[Saved entries]
--------------------------------
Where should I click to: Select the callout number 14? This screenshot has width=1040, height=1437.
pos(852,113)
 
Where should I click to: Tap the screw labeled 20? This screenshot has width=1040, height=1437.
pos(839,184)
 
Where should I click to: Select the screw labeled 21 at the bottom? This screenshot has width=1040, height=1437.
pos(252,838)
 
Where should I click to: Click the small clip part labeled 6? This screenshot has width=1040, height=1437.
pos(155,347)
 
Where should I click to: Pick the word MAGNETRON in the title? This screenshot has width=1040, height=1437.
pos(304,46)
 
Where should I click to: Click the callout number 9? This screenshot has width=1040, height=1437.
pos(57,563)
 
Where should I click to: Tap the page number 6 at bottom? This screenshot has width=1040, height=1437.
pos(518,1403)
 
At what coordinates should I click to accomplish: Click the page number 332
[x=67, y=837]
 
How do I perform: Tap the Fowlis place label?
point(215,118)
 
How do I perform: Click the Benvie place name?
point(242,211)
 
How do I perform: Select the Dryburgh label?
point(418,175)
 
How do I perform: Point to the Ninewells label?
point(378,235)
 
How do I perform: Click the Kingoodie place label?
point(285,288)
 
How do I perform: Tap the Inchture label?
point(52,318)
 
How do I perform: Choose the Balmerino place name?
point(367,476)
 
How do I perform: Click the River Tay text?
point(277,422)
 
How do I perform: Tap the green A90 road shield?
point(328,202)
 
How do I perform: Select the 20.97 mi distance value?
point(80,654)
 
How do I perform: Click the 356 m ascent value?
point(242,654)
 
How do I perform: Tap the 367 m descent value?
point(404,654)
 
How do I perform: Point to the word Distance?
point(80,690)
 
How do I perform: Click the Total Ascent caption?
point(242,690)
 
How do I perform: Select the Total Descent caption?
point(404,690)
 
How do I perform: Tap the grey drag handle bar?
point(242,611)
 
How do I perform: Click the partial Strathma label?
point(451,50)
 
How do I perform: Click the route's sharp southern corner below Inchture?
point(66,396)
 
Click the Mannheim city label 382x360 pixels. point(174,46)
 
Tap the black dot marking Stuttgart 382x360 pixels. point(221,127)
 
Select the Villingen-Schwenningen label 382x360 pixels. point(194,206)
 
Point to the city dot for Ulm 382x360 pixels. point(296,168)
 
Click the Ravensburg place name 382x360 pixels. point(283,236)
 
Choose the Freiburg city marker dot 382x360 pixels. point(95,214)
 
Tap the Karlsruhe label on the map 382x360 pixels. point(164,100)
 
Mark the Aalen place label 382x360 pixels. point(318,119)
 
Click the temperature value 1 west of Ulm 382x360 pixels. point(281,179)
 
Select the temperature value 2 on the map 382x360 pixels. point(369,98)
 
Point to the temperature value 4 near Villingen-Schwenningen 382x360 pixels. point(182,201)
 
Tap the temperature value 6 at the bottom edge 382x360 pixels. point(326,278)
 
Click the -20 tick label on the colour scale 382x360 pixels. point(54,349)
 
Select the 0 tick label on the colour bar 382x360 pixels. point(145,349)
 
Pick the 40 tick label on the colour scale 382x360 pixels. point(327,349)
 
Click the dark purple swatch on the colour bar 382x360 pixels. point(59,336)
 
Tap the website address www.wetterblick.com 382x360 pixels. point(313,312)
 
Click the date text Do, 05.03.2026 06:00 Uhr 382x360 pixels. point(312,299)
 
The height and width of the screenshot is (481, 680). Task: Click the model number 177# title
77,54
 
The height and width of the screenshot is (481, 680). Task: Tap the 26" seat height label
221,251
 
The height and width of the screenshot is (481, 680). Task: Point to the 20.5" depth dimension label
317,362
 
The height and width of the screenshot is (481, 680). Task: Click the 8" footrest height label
--------------------------------
> Goal
Reproduce every one of the rows above, keeping each line unchanged.

> Finished task
Where should I click to: Select the callout number 14? This screenshot has width=1040, height=1437.
pos(852,113)
 
Where should I click to: Tap the screw labeled 20? This screenshot has width=1040, height=1437.
pos(839,184)
 
Where should I click to: Select the screw labeled 21 at the bottom? This screenshot has width=1040, height=1437.
pos(252,838)
 
Where should I click to: Click the small clip part labeled 6? This screenshot has width=1040, height=1437.
pos(155,347)
 
Where should I click to: Pick the word MAGNETRON in the title? This screenshot has width=1040, height=1437.
pos(304,46)
 
Where should I click to: Click the callout number 9? This screenshot has width=1040, height=1437.
pos(57,563)
 
Where should I click to: Tap the page number 6 at bottom? This screenshot has width=1040, height=1437.
pos(518,1403)
 
At what coordinates should I click to accomplish: Click the page number 332
[x=67, y=837]
 
How do I perform: Tap the Fowlis place label?
point(215,118)
 
How do I perform: Click the Benvie place name?
point(242,211)
 
How do I perform: Select the Dryburgh label?
point(418,175)
 
How do I perform: Point to the Ninewells label?
point(378,235)
 
How do I perform: Click the Kingoodie place label?
point(285,288)
 
How do I perform: Tap the Inchture label?
point(52,318)
 
How do I perform: Choose the Balmerino place name?
point(367,476)
 
How do I perform: Click the River Tay text?
point(277,422)
 
How do I perform: Tap the green A90 road shield?
point(328,202)
 
How do I perform: Select the 20.97 mi distance value?
point(80,654)
 
How do I perform: Click the 356 m ascent value?
point(242,654)
 
How do I perform: Tap the 367 m descent value?
point(404,654)
 
How do I perform: Point to the word Distance?
point(80,690)
 
How do I perform: Click the Total Ascent caption?
point(242,690)
 
How do I perform: Select the Total Descent caption?
point(404,690)
 
How do I perform: Tap the grey drag handle bar?
point(242,611)
 
How do I perform: Click the partial Strathma label?
point(451,50)
 
How do I perform: Click the route's sharp southern corner below Inchture?
point(66,396)
 
Click the Mannheim city label 382x360 pixels. point(174,46)
 
Tap the black dot marking Stuttgart 382x360 pixels. point(221,127)
 
Select the Villingen-Schwenningen label 382x360 pixels. point(194,206)
 
Point to the city dot for Ulm 382x360 pixels. point(296,168)
 
Click the Ravensburg place name 382x360 pixels. point(283,236)
 
Choose the Freiburg city marker dot 382x360 pixels. point(95,214)
 
Tap the Karlsruhe label on the map 382x360 pixels. point(164,100)
 
Mark the Aalen place label 382x360 pixels. point(318,119)
 
Click the temperature value 1 west of Ulm 382x360 pixels. point(281,179)
 
Select the temperature value 2 on the map 382x360 pixels. point(369,98)
 
Point to the temperature value 4 near Villingen-Schwenningen 382x360 pixels. point(182,201)
 
Tap the temperature value 6 at the bottom edge 382x360 pixels. point(326,278)
 
Click the -20 tick label on the colour scale 382x360 pixels. point(54,349)
 
Select the 0 tick label on the colour bar 382x360 pixels. point(145,349)
 
Pick the 40 tick label on the colour scale 382x360 pixels. point(327,349)
 
Click the dark purple swatch on the colour bar 382x360 pixels. point(59,336)
 
Tap the website address www.wetterblick.com 382x360 pixels. point(313,312)
 
Click the date text Do, 05.03.2026 06:00 Uhr 382x360 pixels. point(312,299)
 
The height and width of the screenshot is (481, 680). Task: Click the model number 177# title
77,54
 
The height and width of the screenshot is (481, 680). Task: Tap the 26" seat height label
221,251
 
The height and width of the screenshot is (481, 680). Task: Point to the 20.5" depth dimension label
317,362
 
The height and width of the screenshot is (481, 680). Task: Click the 8" footrest height label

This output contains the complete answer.